Kully · 2017-04-12T19:36:54Z

will be making a notebook for a proper showcase of these charts

…alidation

chriddyp · 2017-04-12T19:57:07Z

plotly/figure_factory/_facet_grid.py

+        num_of_rows = len(data[facet_row].unique())
+
+    if facet_col:
+        num_of_cols = len(data[facet_col].unique())


Thoughts about adding binning for numerical columns?

I wasn't thinking about it but I can after I get something working. I'm not finished with the code here, so I can ping you when I do

cldougl · 2017-04-12T20:09:10Z

plotly/figure_factory/__init__.py

@@ -16,3 +16,4 @@
 from plotly.figure_factory._table import create_table
 from plotly.figure_factory._trisurf import create_trisurf
 from plotly.figure_factory._violin import create_violin
+from plotly.figure_factory._facet_grid import create_facet_grid


imports in alphabetical order

jackparmer · 2017-04-13T17:42:55Z

How 1-1 is this figure factory with the ggplot2 facet geom? Would be great to see some screenshot output examples when this gets closer.

Kully · 2017-04-13T18:02:54Z

How 1-1 is this figure factory with the ggplot2 facet geom?

pretty close, just missing some variables right now. Yeah, I'm gonna put together either screenshots or a notebook presentation or both.

Kully · 2017-04-17T00:50:07Z

Progress:

Kully · 2017-04-19T03:59:47Z

@jackparmer Here's my progress so far.
@cldougl Ready for a review.
@chriddyp Here's a Jupyter Notebook of some examples!

Things that we could add:

binning for numerical columns (Chris' suggestion and exists for scatterplot_matrix FigureFactory)
-axis titles should be in middle of each axis

Feel free to make suggestions. 😄

jackparmer · 2017-04-20T19:59:42Z

@Kully This looks very cool! Can you please make a Jupyter notebook that uses these dataframes and recreates these examples using your FigureFactory?

http://ggplot2.tidyverse.org/reference/facet_grid.html

I think this will be a nice way to be sure we're covering canonical faceting usage.

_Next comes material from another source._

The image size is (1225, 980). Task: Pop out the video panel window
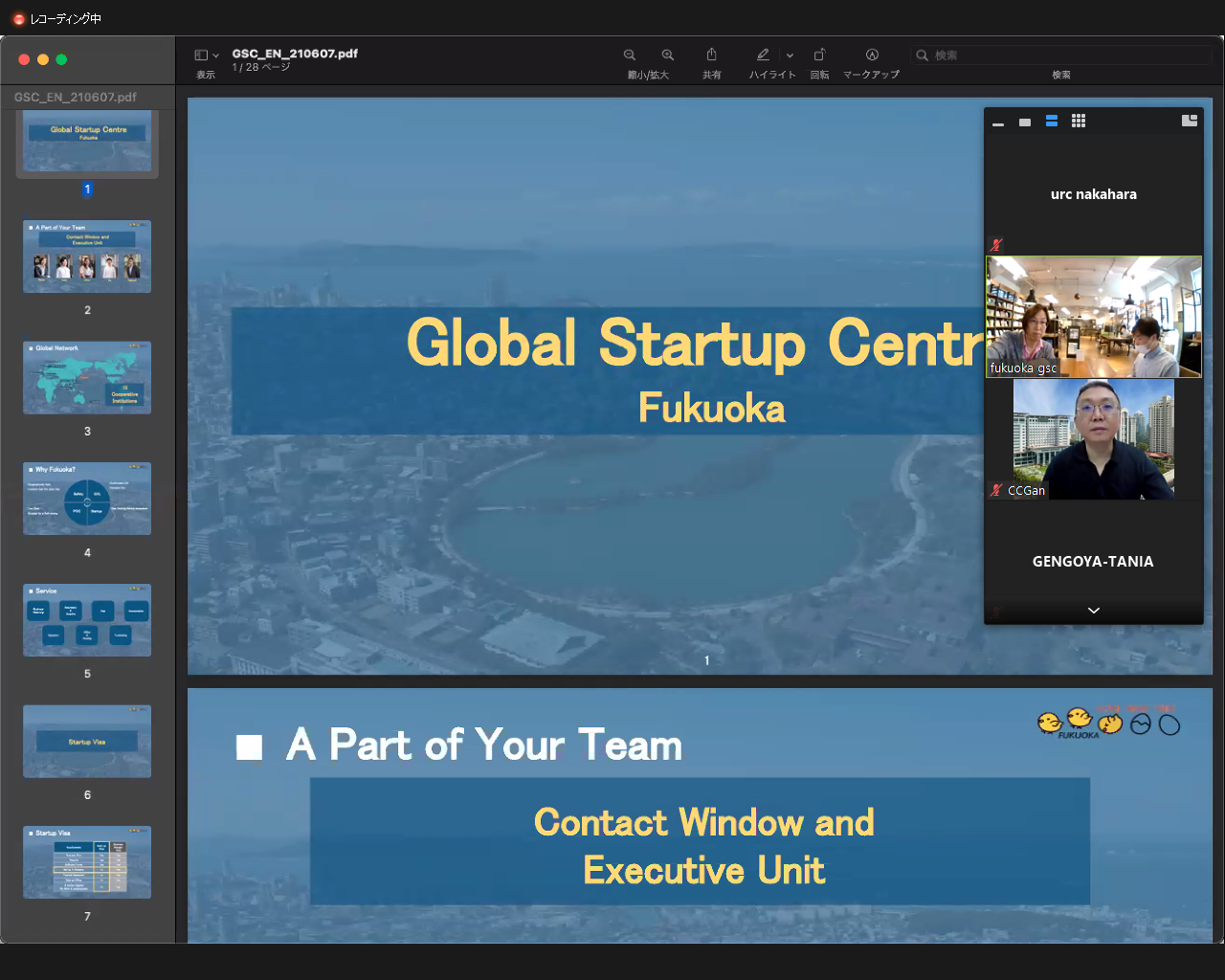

Kully · 2017-04-20T20:19:44Z

Can you please make a Jupyter notebook that uses these dataframes and recreates these examples using your FigureFactory?

For sure!

cldougl · 2017-04-25T18:46:16Z

plotly/tests/test_optional/test_figure_factory.py

@@ -3,6 +3,7 @@
 from plotly.exceptions import PlotlyError

 import plotly.tools as tls
+import plotly.figure_factory as ff


thanks for updating all of these @Kully !

cldougl · 2017-04-25T18:47:30Z

plotly/tests/test_optional/test_figure_factory.py

                          **kwargs)

    def test_unequal_data_label_length(self):
        kwargs = {'hist_data': [[1, 2]], 'group_labels': ['group', 'group2']}
-        self.assertRaises(PlotlyError, tls.FigureFactory.create_distplot,
+        self.assertRaises(PlotlyError, ff.create_distplot,


same- one line?

cldougl · 2017-04-25T18:48:00Z

plotly/tests/test_optional/test_figure_factory.py

@@ -32,24 +33,24 @@ def test_wrong_histdata_format(self):
        # will fail)

        kwargs = {'hist_data': [1, 2, 3], 'group_labels': ['group']}
-        self.assertRaises(PlotlyError, tls.FigureFactory.create_distplot,
+        self.assertRaises(PlotlyError, ff.create_distplot,


looks like this could be one line now (with **kwargs)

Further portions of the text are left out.